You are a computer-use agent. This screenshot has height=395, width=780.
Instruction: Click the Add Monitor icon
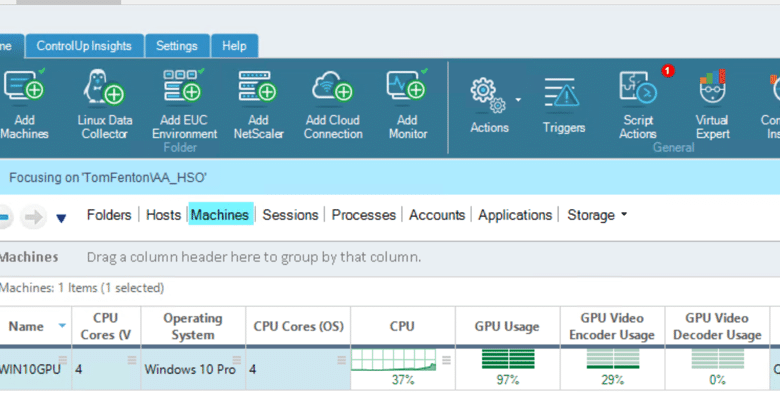click(x=407, y=86)
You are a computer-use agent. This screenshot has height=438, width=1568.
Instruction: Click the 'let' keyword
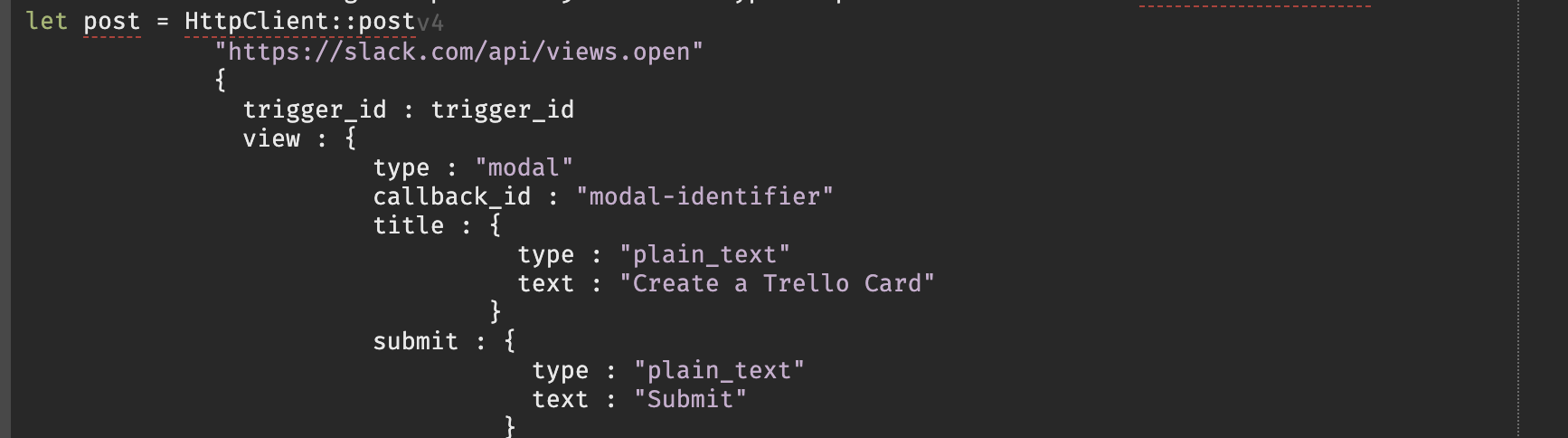click(x=47, y=22)
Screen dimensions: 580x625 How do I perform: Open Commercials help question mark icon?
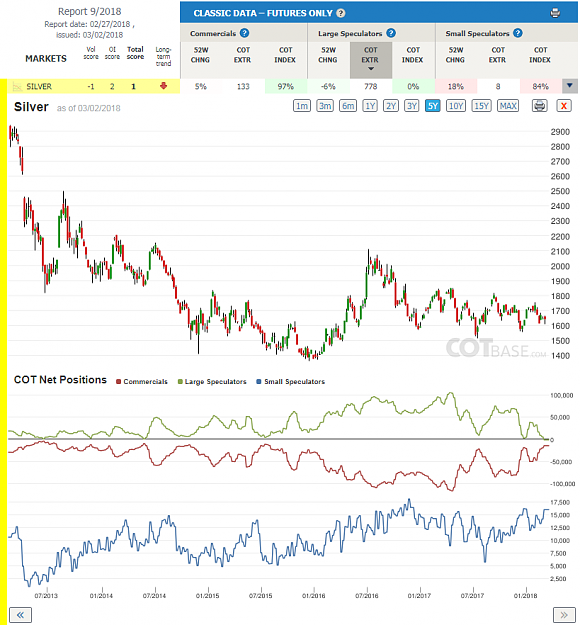point(245,33)
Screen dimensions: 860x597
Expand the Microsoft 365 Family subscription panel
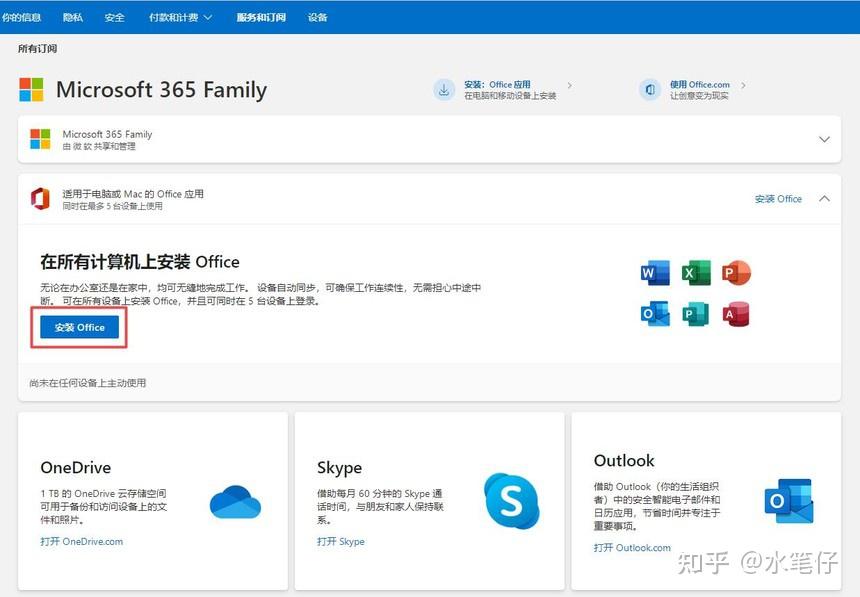click(826, 138)
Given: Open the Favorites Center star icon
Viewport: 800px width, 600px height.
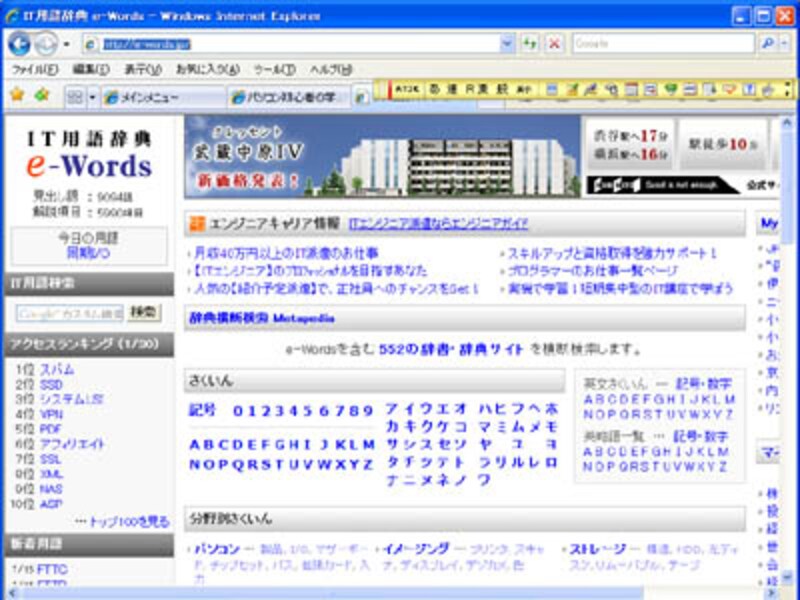Looking at the screenshot, I should (16, 96).
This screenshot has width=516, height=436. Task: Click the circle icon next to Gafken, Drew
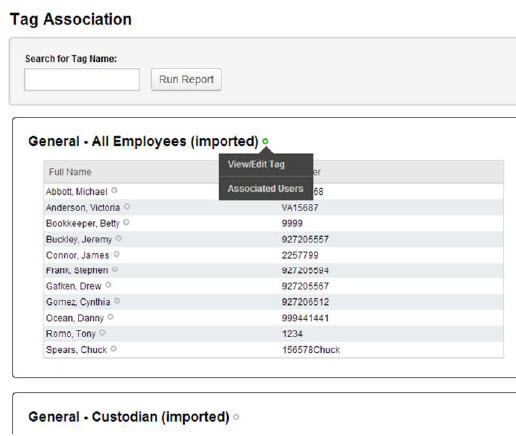pyautogui.click(x=108, y=285)
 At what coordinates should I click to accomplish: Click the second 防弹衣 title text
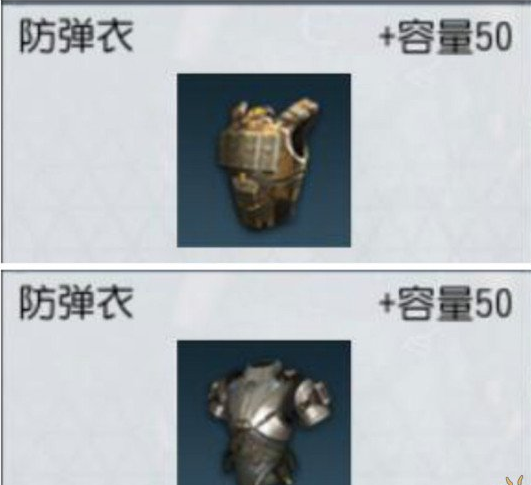[x=76, y=302]
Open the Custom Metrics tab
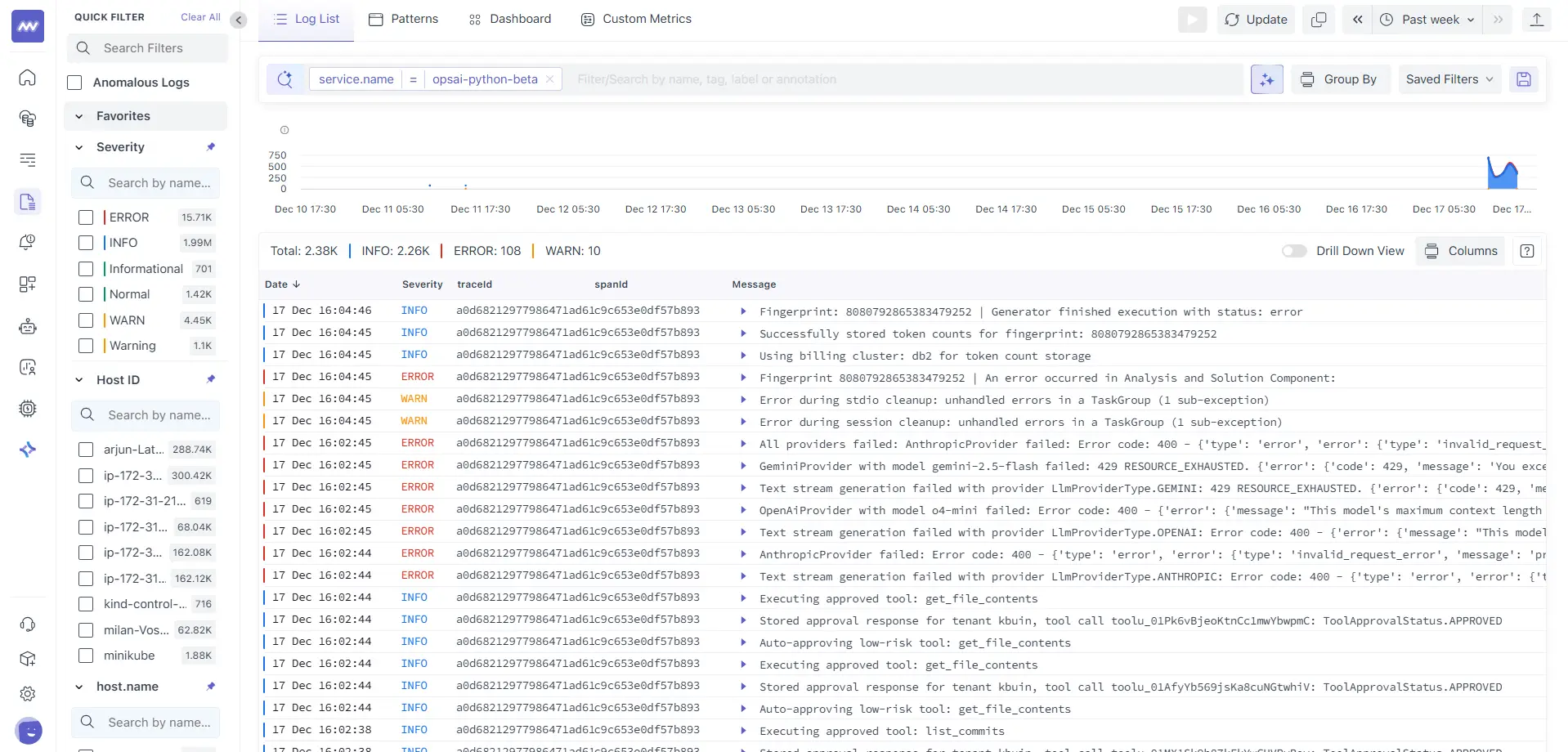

__________________________________________________

Exercise brief:
For every entry above, please output the text exactly and leave any picture behind.

Task output:
You are a computer-use agent. This screenshot has height=395, width=780.
Instruction: Click the Add Monitor icon
click(x=407, y=86)
You are a computer-use agent. This screenshot has height=438, width=1568.
Instruction: Click the 'let' keyword
click(x=47, y=22)
Screen dimensions: 580x625 How do I perform: Open Commercials help question mark icon?
point(245,33)
Screen dimensions: 860x597
Expand the Microsoft 365 Family subscription panel
click(826, 138)
Given: Open the Favorites Center star icon
Viewport: 800px width, 600px height.
Looking at the screenshot, I should (16, 96).
This screenshot has width=516, height=436. Task: Click the circle icon next to Gafken, Drew
pyautogui.click(x=108, y=285)
 At what coordinates should I click to accomplish: Click the second 防弹衣 title text
[x=76, y=302]
Open the Custom Metrics tab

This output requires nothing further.